Not sure where function is going wrong

bdas123 · December 20, 2023, 10:47pm

Here is my code:

using CUDA, Optimization, OptimizationNLopt

function calc(x0,p)

    a = x0[1:293]  # Convert tau to a CUDA array
    b = x0[293+1:2*293]  # Convert q0 to a CUDA array
    c = CUDA.zeros(293)  # Create CUDA arrays for PI and WD
    d = CUDA.zeros(293)

    f = CuArray(fill(Num(0.0),170 * 293))

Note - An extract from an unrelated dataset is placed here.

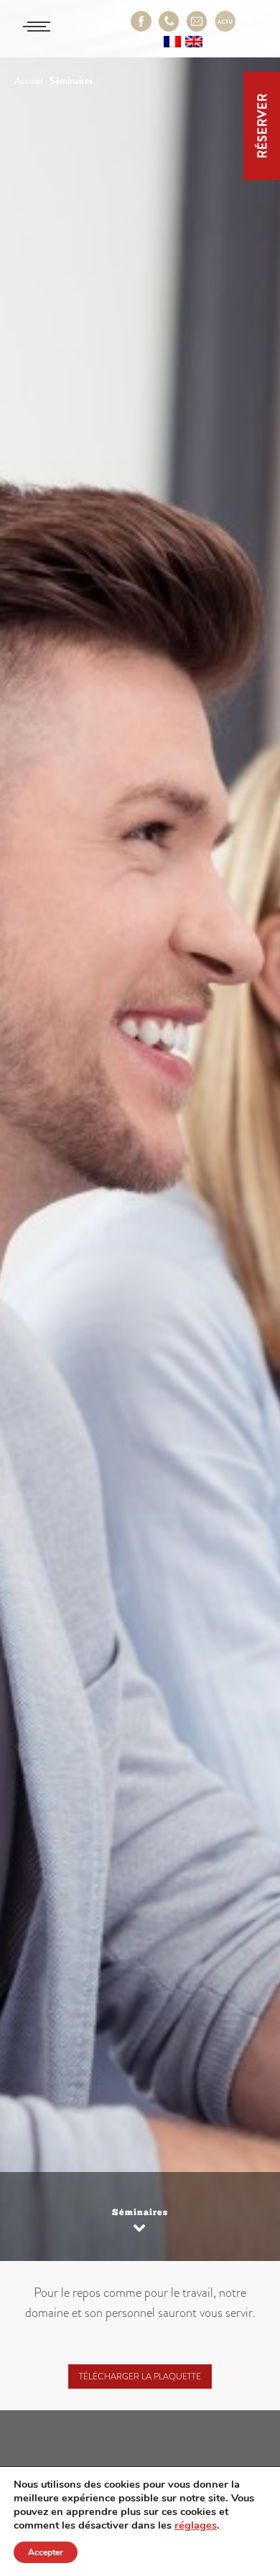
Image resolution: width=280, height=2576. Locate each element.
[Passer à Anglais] (194, 40)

    f[1] .= x0[2]  # Use . notation for indexing and assignment

    f = reshape(f,293, 170)

    println(1)

    return a,b,c,d, transpose(f)
end

l = 1
p=[l]
x0 = CuArray(rand(2979))
lower_bounds = zeros(2979).-100
upper_bounds = zeros(2979).+100
f = OptimizationFunction(calc, AutoModelingToolkit(false,false))
prob = Optimization.OptimizationProblem(f,x0,p,lb = lower_bounds, ub = upper_bounds)
sol = solve(prob, NLopt.LD_LBFGS(),abstol=1e0)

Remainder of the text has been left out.